The reason the transaction doesn't cancel if there are errors in any of the requests is because you have disabled autocommit by setting `autocommit=OFF` at the beginning. This means that you need to explicitly commit or rollback the transaction for it to take effect.

To implement a transaction mechanism that ensures the necessary record is inserted before deleting from the other table, or cancels all actions if this condition isn't met, you can use conditional statements and error handling.

Here's an example of how you can modify your code to achieve this:

```
SET autocommit=OFF;
START TRANSACTION;

BEGIN TRY
  DELETE FROM test2 WHERE pnum=11; -- delete just in case

  -- Insert records from test1 into test2
  INSERT INTO test2(fam,pnum) (SELECT fam,pnum FROM test1 WHERE id =334);

  -- Remove the copied line
  DELETE FROM test2 WHERE pnum=11;

  -- Update the non-existent row
  UPDATE test2 SET location='arhiv' WHERE pnum=11;

  -- Insert the row again
  INSERT INTO test2(fam,pnum) (SELECT fam,pnum FROM test1 WHERE id =334);

  COMMIT;
END TRY
BEGIN CATCH
  ROLLBACK;
END CATCH;

SELECT * FROM test2 WHERE pnum=11;
```

In this modified code, I've added a `BEGIN TRY` block to encapsulate the transaction and a `BEGIN CATCH` block to handle any errors that may occur. If an error occurs within the `TRY` block, the transaction will be rolled back and the error will be caught in the `CATCH` block. If no error occurs, the transaction is committed.

This way, if any of the statements within the transaction fail, the entire transaction will be cancelled, and the changes made so far will be rolled back.


Here's an extended version of the code that includes error handling and a conditional statement to ensure the necessary record is inserted before deleting from the other table:

```sql
SET autocommit=OFF;
START TRANSACTION;

BEGIN TRY
  DECLARE @insertedRows INT;

  DELETE FROM test2 WHERE pnum=11; -- delete just in case

  -- Insert records from test1 into test2
  INSERT INTO test2(fam,pnum) (SELECT fam,pnum FROM test1 WHERE id =334);
  SET @insertedRows = ROW_COUNT();

  -- Check if the necessary record was successfully inserted
  IF @insertedRows > 0 THEN
    -- Remove the copied line
    DELETE FROM test2 WHERE pnum=11;

    -- Update the non-existent row
    UPDATE test2 SET location='arhiv' WHERE pnum=11;

    -- Insert the row again
    INSERT INTO test2(fam, pnum) (SELECT fam,pnum FROM test1 WHERE id =334);

    COMMIT;
  ELSE
    ROLLBACK;
  END IF;
END TRY
BEGIN CATCH
  ROLLBACK;
END CATCH;

SELECT * FROM test2 WHERE pnum=11;
```

In this updated code, I've added a variable `@insertedRows` to store the number of rows inserted by the `INSERT` statement.

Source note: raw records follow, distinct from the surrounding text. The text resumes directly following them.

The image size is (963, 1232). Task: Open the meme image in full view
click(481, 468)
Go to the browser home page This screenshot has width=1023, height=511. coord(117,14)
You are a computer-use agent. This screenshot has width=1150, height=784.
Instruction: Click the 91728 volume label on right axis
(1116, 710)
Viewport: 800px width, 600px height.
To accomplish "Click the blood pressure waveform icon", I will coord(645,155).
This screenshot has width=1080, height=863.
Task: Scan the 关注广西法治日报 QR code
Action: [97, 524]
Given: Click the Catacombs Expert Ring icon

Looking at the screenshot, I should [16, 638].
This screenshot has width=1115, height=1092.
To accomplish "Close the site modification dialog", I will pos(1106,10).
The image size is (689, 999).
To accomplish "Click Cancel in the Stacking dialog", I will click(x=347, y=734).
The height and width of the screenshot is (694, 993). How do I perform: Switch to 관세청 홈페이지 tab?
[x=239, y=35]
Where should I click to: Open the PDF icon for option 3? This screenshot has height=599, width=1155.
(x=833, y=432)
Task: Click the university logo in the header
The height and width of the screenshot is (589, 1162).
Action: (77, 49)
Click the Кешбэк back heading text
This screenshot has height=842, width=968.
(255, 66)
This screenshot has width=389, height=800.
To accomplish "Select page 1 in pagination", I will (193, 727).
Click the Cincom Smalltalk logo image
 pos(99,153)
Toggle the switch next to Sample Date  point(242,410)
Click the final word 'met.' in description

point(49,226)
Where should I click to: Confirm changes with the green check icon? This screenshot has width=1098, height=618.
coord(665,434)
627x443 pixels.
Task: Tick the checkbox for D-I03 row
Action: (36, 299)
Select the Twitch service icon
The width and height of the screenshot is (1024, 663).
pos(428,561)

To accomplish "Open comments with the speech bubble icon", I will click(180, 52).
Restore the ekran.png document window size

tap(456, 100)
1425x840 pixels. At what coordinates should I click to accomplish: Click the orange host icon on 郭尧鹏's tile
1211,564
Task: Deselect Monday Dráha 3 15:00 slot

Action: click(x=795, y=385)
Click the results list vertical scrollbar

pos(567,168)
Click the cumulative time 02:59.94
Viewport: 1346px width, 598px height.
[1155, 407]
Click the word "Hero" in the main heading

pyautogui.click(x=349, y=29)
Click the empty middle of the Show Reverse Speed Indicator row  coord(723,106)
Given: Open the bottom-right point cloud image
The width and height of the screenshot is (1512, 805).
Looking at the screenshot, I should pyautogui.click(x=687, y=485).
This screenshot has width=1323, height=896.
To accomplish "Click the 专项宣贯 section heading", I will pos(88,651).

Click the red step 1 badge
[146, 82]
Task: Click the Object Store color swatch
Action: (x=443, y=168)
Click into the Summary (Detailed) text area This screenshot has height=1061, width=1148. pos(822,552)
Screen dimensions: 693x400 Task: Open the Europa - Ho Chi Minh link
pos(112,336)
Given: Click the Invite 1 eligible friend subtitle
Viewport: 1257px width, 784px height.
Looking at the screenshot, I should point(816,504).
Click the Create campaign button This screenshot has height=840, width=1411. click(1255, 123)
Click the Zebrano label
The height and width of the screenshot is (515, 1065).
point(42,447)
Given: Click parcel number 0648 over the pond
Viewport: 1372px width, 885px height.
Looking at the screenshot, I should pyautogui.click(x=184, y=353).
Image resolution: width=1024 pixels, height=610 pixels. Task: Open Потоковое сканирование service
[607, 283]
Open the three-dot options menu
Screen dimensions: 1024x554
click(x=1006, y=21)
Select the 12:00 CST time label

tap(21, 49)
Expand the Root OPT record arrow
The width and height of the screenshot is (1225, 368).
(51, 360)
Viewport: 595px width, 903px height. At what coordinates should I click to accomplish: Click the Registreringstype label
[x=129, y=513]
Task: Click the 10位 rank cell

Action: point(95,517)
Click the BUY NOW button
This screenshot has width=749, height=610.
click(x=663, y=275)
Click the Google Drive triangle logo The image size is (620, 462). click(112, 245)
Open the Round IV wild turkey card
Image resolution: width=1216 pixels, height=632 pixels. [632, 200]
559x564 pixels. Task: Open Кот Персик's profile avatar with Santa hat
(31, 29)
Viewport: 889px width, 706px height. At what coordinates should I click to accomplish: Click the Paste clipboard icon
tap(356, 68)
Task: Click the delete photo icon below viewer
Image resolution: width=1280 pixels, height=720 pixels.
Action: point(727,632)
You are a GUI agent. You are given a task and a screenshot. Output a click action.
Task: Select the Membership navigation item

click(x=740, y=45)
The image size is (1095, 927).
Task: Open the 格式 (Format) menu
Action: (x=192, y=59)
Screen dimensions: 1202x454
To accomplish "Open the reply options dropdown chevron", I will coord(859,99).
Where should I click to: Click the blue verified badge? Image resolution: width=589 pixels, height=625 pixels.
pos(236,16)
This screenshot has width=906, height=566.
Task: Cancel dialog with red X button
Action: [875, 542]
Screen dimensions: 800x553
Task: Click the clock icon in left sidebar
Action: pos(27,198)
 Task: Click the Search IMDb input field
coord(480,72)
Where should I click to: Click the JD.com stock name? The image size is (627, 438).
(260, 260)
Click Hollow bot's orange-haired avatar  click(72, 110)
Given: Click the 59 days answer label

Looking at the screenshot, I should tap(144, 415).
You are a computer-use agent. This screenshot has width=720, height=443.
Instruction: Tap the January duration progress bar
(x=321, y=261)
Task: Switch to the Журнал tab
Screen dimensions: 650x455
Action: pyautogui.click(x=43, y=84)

After inserting the records from `test1` into `test2`, we check if any rows were successfully inserted. If the necessary record was inserted (`@insertedRows > 0`), the subsequent statements will execute. Otherwise, the transaction is rolled back.

This ensures that the necessary record is inserted into `test2` before any deletions or updates occur. If the record is not successfully inserted, the entire transaction is cancelled and no changes are made to `test2`.